I’m very thankful for RAID 5 at the moment…gotta love that parity thing. I checked my server status emails this morning, only to find these lines in /proc/mdstat:
md1 : active raid5 sda4[0] sdc4[2] sdb4[3](F)
576283520 blocks level 5, 64k chunk, algorithm 2 [3/2] [U_U]
Hmm, that little F doesn’t look too promising, and one of the U’s is missing. So I look into this a bit further and find:
root@rio:/rio# mdadm --detail /dev/md1
/dev/md1:
Raid Level : raid5
Array Size : 576283520 (549.59 GiB 590.11 GB)

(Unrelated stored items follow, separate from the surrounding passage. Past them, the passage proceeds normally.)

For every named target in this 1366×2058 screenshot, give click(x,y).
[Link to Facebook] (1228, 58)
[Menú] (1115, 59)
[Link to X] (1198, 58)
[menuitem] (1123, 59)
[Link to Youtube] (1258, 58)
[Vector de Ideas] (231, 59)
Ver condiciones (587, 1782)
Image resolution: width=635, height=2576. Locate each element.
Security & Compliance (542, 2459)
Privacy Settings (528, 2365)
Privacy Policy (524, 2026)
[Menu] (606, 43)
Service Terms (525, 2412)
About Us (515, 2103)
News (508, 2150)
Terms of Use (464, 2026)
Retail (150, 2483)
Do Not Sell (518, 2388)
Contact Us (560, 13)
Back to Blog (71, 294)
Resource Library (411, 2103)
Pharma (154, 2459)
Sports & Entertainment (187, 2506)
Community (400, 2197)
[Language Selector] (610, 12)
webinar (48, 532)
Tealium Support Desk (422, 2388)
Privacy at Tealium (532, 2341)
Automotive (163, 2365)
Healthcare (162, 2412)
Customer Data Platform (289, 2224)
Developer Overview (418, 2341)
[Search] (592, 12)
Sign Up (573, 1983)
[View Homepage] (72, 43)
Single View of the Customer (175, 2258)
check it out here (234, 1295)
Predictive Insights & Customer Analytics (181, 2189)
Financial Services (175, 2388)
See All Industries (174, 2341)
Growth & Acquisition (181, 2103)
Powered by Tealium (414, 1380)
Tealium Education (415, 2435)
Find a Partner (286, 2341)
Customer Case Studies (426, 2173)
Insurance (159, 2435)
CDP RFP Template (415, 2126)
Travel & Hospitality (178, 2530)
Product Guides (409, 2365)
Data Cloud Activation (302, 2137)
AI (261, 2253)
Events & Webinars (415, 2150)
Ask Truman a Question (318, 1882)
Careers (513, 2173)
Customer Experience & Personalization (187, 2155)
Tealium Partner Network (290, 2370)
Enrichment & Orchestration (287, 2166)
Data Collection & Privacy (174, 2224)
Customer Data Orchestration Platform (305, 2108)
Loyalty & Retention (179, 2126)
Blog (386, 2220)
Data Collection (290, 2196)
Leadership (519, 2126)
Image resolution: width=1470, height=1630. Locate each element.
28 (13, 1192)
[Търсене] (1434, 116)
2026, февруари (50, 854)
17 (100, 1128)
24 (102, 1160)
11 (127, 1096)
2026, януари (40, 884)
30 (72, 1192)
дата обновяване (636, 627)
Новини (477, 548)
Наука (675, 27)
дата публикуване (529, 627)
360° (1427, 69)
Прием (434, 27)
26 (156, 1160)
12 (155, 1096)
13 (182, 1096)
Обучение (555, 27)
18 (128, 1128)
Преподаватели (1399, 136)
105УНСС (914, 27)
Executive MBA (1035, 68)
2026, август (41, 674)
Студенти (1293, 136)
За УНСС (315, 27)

Device Size : 288141760 (274.79 GiB 295.06 GB)
Raid Devices : 3
Total Devices : 3
Active Devices : 2
Working Devices : 2
Failed Devices : 1
…
Number Major Minor RaidDevice State
0 8 4 0 active sync /dev/sda4
1 0 0 - removed
2 8 36 2 active sync /dev/sdc4
3 8 20 - faulty /dev/sdb4
Sure enough, after checking /var/log/messages, last night at around 8pm a disk failed…
kernel: ata2: status=0x25 { DeviceFault CorrectedError Error }
kernel: SCSI error : return code = 0x8000002
kernel: sdb: Current: sense key: Hardware Error
kernel: Additional sense: No additional sense information
kernel: end_request: I/O error, dev sdb, sector 18912489
kernel: RAID5 conf printout:
kernel: --- rd:3 wd:2 fd:1
kernel: disk 0, o:1, dev:sda4
kernel: disk 1, o:0, dev:sdb4
kernel: disk 2, o:1, dev:sdc4
kernel: RAID5 conf printout:
kernel: --- rd:3 wd:2 fd:1
kernel: disk 0, o:1, dev:sda4
kernel: disk 2, o:1, dev:sdc4
I’m a bit surprised because the drives I used for this RAID are manufactured by Seagate, which I’ve had luck with in the past. Fortunately, Seagate offers a 5 year warranty for all of it’s drives, so this one is going back to the manufacturer to be replaced. In the mean time, I ordered another disk with overnight shipping–I need to take care of this before leaving for WWDC on Saturday. 🙂
Update (8/4): The replacement disk arrived yesterday afternoon and I was able to re-add partitions to the RAID volumes using mdadm <raid volume device> --add <disk device>. Rebuilding went pretty quick–/usr finished rebuilding in less than a minute and the larger volume took just over an hour and a half:
Personalities : [raid5]
md1 : active raid5 sdb4[3] sda4[0] sdc4[2]
576283520 blocks level 5, 64k chunk, algorithm 2 [3/2] [U_U]
[>....................] recovery = 2.7% (8006784/288141760)
finish=98.3min speed=47479K/sec
md0 : active raid5 sdb1[1] sda1[0] sdc1[2]
5863552 blocks level 5, 64k chunk, algorithm 2 [3/3] [UUU]
RAID 5 saves the day. Now just to add ZFS to your levels of protection.
dl
Drives are drives… regardless of brand they all end up failing eventually.
ZFS would be very nice, but since this server is already in production, I would need something easy to migrate to while running Linux. Now if ZFS were ported to Linux, that would be cool. 🙂 I think there is an open source project working on this actually.
As for the drive failure, very true that all drives end up failing eventually. I’m just surprised this drive failed so quickly, it’s only about 9 months old.